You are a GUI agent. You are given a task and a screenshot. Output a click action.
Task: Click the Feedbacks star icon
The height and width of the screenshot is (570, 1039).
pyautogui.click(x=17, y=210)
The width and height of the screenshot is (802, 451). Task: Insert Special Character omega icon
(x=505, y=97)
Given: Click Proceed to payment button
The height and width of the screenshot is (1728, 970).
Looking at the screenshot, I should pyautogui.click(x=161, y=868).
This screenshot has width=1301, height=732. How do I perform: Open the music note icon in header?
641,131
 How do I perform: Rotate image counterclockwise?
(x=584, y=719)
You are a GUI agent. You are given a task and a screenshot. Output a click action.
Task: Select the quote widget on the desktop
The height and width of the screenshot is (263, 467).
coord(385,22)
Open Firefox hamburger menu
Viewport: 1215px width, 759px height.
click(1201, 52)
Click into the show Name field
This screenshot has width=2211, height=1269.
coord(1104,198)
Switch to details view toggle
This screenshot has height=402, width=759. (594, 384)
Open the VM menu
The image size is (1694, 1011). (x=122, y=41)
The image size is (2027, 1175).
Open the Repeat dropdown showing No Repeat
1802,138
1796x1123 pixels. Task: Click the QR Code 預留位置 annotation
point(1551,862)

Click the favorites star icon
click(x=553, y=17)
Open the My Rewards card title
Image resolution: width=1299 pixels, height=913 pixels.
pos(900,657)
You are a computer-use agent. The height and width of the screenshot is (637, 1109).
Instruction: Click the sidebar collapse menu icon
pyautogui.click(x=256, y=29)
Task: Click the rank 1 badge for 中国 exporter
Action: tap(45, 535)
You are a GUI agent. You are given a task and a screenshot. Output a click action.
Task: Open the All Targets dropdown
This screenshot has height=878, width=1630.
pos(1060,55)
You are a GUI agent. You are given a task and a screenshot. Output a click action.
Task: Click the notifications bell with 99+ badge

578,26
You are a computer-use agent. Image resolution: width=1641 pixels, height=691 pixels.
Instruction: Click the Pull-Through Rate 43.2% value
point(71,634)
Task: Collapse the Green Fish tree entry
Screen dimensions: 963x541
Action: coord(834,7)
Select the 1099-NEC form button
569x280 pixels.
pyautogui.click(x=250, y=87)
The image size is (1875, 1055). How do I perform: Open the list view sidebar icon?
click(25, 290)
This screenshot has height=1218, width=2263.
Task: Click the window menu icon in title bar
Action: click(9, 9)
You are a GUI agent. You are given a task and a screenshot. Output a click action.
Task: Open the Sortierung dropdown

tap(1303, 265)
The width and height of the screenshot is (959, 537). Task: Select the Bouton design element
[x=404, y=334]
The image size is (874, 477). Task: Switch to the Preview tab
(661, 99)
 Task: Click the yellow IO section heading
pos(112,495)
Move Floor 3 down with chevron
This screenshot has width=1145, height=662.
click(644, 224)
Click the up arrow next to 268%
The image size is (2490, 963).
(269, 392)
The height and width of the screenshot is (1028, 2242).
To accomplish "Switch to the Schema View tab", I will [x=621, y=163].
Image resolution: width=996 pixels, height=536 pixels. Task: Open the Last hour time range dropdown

※ ※ ※

The problem: Copy the data above exactly. Every line must be included.

Response to the task:
You are a GUI agent. You are given a task and a screenshot. Output a click action.
Task: Click the Feedbacks star icon
The height and width of the screenshot is (570, 1039).
pyautogui.click(x=17, y=210)
The width and height of the screenshot is (802, 451). Task: Insert Special Character omega icon
(x=505, y=97)
Given: Click Proceed to payment button
The height and width of the screenshot is (1728, 970).
Looking at the screenshot, I should pyautogui.click(x=161, y=868).
This screenshot has width=1301, height=732. How do I perform: Open the music note icon in header?
641,131
 How do I perform: Rotate image counterclockwise?
(x=584, y=719)
You are a GUI agent. You are given a task and a screenshot. Output a click action.
Task: Select the quote widget on the desktop
The height and width of the screenshot is (263, 467).
coord(385,22)
Open Firefox hamburger menu
Viewport: 1215px width, 759px height.
click(1201, 52)
Click into the show Name field
This screenshot has width=2211, height=1269.
coord(1104,198)
Switch to details view toggle
This screenshot has height=402, width=759. (594, 384)
Open the VM menu
The image size is (1694, 1011). (x=122, y=41)
The image size is (2027, 1175).
Open the Repeat dropdown showing No Repeat
1802,138
1796x1123 pixels. Task: Click the QR Code 預留位置 annotation
point(1551,862)

Click the favorites star icon
click(x=553, y=17)
Open the My Rewards card title
Image resolution: width=1299 pixels, height=913 pixels.
pos(900,657)
You are a computer-use agent. The height and width of the screenshot is (637, 1109).
Instruction: Click the sidebar collapse menu icon
pyautogui.click(x=256, y=29)
Task: Click the rank 1 badge for 中国 exporter
Action: tap(45, 535)
You are a GUI agent. You are given a task and a screenshot. Output a click action.
Task: Open the All Targets dropdown
This screenshot has height=878, width=1630.
pos(1060,55)
You are a GUI agent. You are given a task and a screenshot. Output a click action.
Task: Click the notifications bell with 99+ badge

578,26
You are a computer-use agent. Image resolution: width=1641 pixels, height=691 pixels.
Instruction: Click the Pull-Through Rate 43.2% value
point(71,634)
Task: Collapse the Green Fish tree entry
Screen dimensions: 963x541
Action: coord(834,7)
Select the 1099-NEC form button
569x280 pixels.
pyautogui.click(x=250, y=87)
The image size is (1875, 1055). How do I perform: Open the list view sidebar icon?
click(25, 290)
This screenshot has height=1218, width=2263.
Task: Click the window menu icon in title bar
Action: click(9, 9)
You are a GUI agent. You are given a task and a screenshot. Output a click action.
Task: Open the Sortierung dropdown

tap(1303, 265)
The width and height of the screenshot is (959, 537). Task: Select the Bouton design element
[x=404, y=334]
The image size is (874, 477). Task: Switch to the Preview tab
(661, 99)
 Task: Click the yellow IO section heading
pos(112,495)
Move Floor 3 down with chevron
This screenshot has width=1145, height=662.
click(644, 224)
Click the up arrow next to 268%
The image size is (2490, 963).
(269, 392)
The height and width of the screenshot is (1028, 2242).
To accomplish "Switch to the Schema View tab", I will [x=621, y=163].
Image resolution: width=996 pixels, height=536 pixels. Task: Open the Last hour time range dropdown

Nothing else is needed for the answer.